— About this task —
Output, please, exactly those lines of the listing that come before the line with "Task: Remove WAN from Destination Zones", along with that line itself.

************

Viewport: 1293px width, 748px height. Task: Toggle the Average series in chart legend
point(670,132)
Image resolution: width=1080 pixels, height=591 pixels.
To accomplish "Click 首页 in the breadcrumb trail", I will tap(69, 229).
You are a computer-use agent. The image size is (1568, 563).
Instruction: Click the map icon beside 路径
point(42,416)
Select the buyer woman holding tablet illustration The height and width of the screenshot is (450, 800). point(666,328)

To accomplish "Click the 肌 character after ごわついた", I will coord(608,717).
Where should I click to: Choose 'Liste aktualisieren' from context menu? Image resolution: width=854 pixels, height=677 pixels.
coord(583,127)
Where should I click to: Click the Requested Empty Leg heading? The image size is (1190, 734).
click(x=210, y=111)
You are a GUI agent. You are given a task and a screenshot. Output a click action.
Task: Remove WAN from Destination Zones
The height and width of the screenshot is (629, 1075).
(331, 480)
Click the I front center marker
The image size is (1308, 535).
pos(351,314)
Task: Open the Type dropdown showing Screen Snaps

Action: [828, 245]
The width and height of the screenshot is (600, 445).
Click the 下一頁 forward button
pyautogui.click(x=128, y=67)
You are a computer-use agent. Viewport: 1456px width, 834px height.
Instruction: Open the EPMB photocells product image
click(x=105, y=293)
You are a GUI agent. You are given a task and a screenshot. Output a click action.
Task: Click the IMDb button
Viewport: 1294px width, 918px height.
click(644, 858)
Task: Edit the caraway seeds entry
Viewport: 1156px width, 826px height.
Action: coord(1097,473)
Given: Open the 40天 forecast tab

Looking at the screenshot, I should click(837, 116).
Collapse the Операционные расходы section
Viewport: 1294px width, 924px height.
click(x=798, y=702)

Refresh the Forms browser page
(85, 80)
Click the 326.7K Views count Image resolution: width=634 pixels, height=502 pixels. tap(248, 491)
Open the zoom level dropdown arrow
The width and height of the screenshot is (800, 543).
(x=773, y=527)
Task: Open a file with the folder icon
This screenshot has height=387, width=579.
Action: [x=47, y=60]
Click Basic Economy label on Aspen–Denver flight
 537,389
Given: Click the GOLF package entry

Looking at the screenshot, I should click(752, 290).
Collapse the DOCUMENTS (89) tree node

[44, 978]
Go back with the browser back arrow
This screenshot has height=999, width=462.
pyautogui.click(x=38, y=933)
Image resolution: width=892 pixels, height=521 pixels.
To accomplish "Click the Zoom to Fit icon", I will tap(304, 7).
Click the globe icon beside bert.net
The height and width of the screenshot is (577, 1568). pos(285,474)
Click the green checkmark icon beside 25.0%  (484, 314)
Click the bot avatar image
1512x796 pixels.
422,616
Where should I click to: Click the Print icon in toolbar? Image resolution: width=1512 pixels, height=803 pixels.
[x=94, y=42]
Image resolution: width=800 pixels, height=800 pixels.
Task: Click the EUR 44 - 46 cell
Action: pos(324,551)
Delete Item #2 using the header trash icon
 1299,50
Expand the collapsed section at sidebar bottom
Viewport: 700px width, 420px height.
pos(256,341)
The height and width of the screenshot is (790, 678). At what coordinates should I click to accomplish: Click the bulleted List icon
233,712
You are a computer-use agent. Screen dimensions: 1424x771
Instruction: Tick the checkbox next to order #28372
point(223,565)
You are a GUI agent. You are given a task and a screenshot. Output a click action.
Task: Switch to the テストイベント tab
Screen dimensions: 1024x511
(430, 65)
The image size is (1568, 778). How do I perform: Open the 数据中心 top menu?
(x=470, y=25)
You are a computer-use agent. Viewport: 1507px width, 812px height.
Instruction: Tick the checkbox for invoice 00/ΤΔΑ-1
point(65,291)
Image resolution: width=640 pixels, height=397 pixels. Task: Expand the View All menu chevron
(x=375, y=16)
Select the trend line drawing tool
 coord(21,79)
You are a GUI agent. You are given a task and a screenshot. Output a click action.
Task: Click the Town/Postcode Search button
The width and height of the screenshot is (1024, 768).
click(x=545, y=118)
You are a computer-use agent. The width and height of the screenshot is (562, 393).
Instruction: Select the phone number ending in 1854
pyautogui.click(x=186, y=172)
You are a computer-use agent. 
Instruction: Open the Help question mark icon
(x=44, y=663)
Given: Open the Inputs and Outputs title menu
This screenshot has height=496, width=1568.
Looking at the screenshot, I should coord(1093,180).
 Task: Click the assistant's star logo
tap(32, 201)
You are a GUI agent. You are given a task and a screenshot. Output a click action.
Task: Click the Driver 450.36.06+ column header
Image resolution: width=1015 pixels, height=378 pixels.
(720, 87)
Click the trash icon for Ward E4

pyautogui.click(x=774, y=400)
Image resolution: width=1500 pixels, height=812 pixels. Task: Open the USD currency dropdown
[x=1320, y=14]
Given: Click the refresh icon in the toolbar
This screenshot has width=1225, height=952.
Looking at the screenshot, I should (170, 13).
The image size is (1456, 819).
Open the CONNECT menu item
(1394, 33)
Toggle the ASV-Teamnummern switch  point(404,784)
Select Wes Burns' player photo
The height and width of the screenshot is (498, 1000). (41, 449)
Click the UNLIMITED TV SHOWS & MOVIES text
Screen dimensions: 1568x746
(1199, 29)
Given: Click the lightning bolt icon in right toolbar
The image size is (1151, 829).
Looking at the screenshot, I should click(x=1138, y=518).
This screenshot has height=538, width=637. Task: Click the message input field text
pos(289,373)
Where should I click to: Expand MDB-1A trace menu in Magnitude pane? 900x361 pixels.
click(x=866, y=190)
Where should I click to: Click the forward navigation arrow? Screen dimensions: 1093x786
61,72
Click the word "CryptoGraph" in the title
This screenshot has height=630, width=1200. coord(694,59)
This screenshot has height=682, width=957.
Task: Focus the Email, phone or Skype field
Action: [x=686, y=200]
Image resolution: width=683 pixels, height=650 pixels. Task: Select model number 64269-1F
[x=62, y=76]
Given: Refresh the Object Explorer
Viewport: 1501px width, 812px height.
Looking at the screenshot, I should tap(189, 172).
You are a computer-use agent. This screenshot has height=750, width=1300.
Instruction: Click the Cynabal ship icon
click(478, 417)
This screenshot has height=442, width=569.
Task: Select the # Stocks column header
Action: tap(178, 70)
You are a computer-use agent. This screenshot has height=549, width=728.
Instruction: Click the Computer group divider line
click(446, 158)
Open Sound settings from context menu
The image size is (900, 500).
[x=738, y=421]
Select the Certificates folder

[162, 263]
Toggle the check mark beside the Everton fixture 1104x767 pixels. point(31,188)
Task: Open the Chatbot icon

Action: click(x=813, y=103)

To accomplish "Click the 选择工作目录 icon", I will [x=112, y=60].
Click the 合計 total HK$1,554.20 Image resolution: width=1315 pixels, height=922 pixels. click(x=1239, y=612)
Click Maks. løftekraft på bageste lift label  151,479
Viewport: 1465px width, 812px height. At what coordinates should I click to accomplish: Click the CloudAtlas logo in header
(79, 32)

************

— Task response —
Viewport: 1293px width, 748px height. Task: Toggle the Average series in chart legend
point(670,132)
Image resolution: width=1080 pixels, height=591 pixels.
To accomplish "Click 首页 in the breadcrumb trail", I will tap(69, 229).
You are a computer-use agent. The image size is (1568, 563).
Instruction: Click the map icon beside 路径
point(42,416)
Select the buyer woman holding tablet illustration The height and width of the screenshot is (450, 800). point(666,328)

To accomplish "Click the 肌 character after ごわついた", I will coord(608,717).
Where should I click to: Choose 'Liste aktualisieren' from context menu? Image resolution: width=854 pixels, height=677 pixels.
coord(583,127)
Where should I click to: Click the Requested Empty Leg heading? The image size is (1190, 734).
click(x=210, y=111)
You are a GUI agent. You are given a task and a screenshot. Output a click action.
Task: Remove WAN from Destination Zones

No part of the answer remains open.